Straight over her head he looked, through the window and down, into the
garden. Her eyes followed. It lay beneath, the wonder of its morning
aspect all blanched and dim. She saw the silhouette of rose branches in
black on the sky. She saw the flowers and bushes all one dull tone. But
in the midst of them the oval of the path shone white; and there, as in
the afternoon, standing, looking upward, was the dark figure of a man.

Her heart gave a great leap. Just so she'd been summoned once before
that day, but what infernal freak had fetched him back to repeat that
dangerous sally, and brought him finally into his enemy's grasp? She
tried to make a gesture to warn him, and just there Harry released her,
dropped her so that she half fell upon the window-seat, and made a dash
across the room for the light. In a moment they were in darkness. In a
moment, to Flora pressed against the window, the garden sprang clear,
and on the formless figure below the face appeared, white in the
starlight looking up. She cried out in wonder. It was not Kerr. It was
the blue-eyed Chinaman.

After her haunted drive, after her escape, after Shima's search, he was
there, still inexorably there; small, diminished by the great facade of
the house, but looking up at it with his calm eye, surveying it,
measuring its height, numbering its doors, trying its windows. Harry was
beside her again. He was tugging frantically at the window. It resisted.
She saw his hands trembling while he wrestled with it.

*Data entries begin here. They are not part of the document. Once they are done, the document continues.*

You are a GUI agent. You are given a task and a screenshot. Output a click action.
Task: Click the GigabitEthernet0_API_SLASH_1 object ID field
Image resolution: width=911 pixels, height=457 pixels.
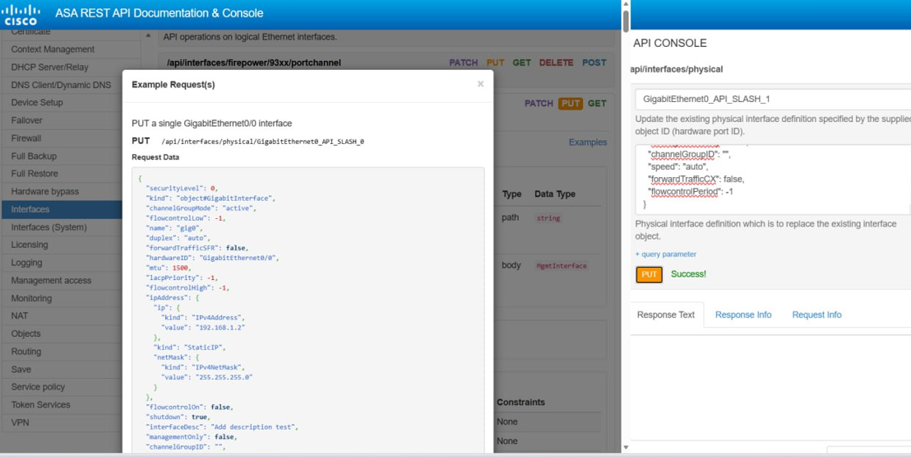(773, 99)
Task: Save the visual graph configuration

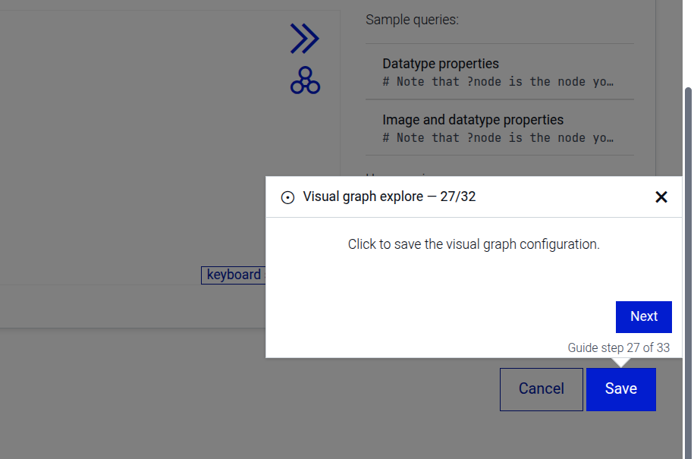Action: [620, 389]
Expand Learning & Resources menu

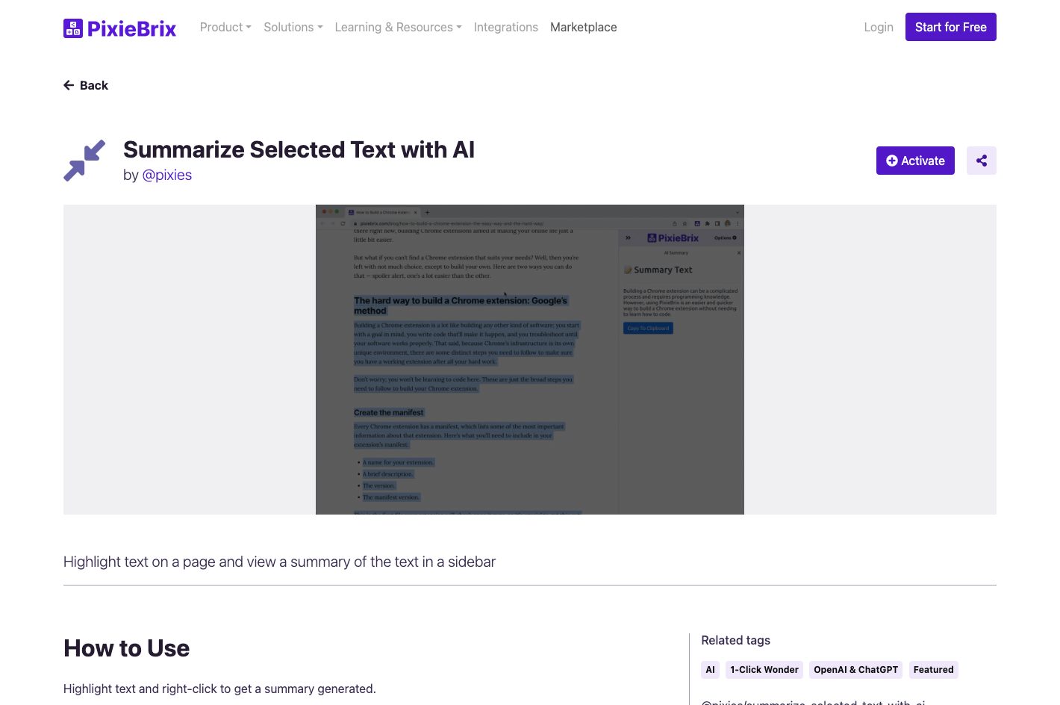pyautogui.click(x=398, y=28)
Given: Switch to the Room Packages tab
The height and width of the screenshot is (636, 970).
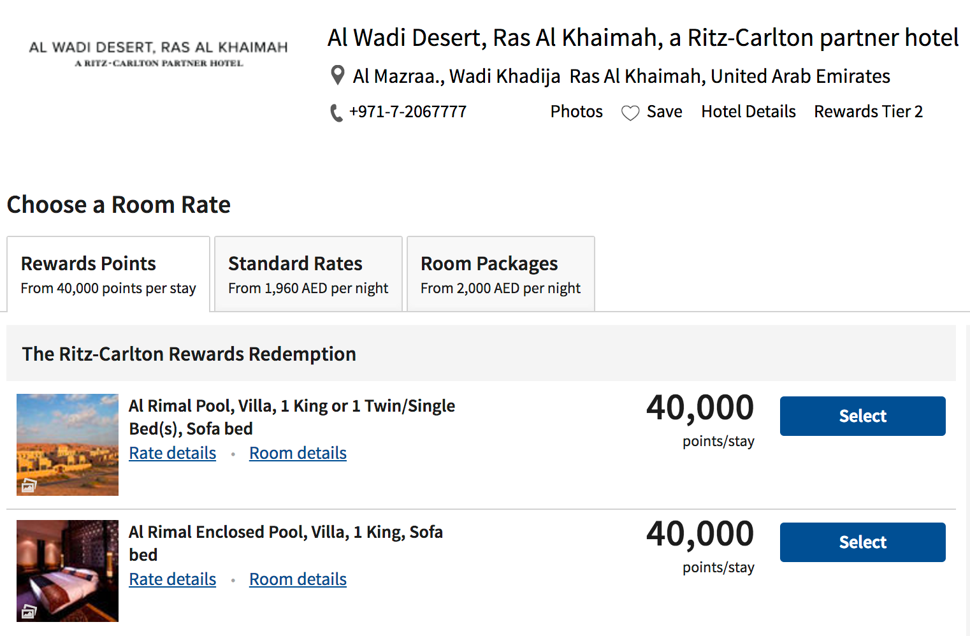Looking at the screenshot, I should tap(500, 275).
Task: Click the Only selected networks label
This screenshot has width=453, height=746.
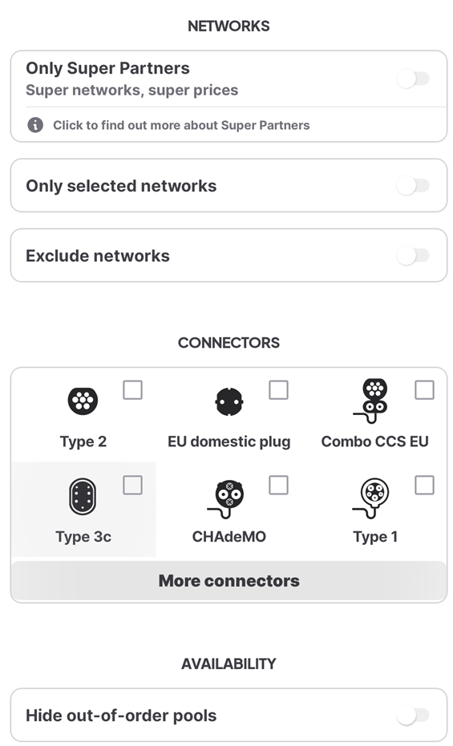Action: point(121,186)
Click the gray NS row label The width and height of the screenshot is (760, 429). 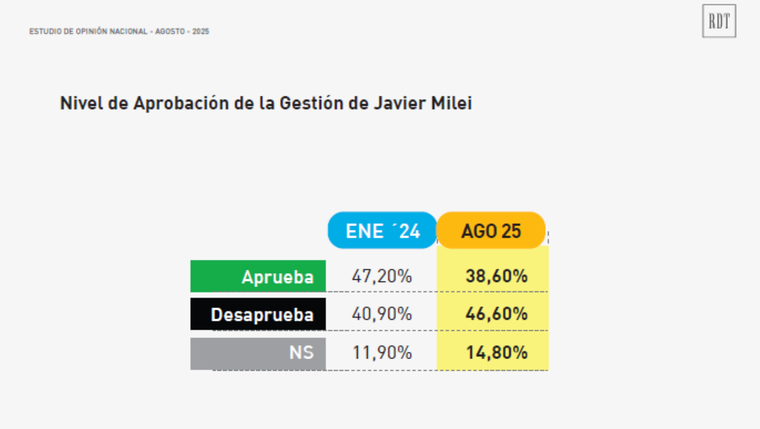coord(258,352)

Then it went
shrieking up and he leaned out.

"What do you want?" he called, and, though he used no name, Flora saw he
knew with whom he was speaking. The Chinaman stood immobile, lifting his
round, white face, whose mouth seemed to gape a little. Harry leaned far
out and lowered his voice.

"Go away, Joe! Don't come here; never come here!" There was a quiver in
his voice. Anger or apprehension, or both, whatever his passion was, for
the moment it overwhelmed him, and as the Chinaman stood unmoved,
unmoving, at his commands, Harry turned sharp from the window and dashed
out of the room. Flora heard him running, running down the stairs. She
hung there breathless, waiting to see him meet the motionless figure;
but while she looked and waited that motionless figure suddenly took
life. It moved, it turned, it flitted, it mixed with shadows, became a
shadow; and then there was nothing there.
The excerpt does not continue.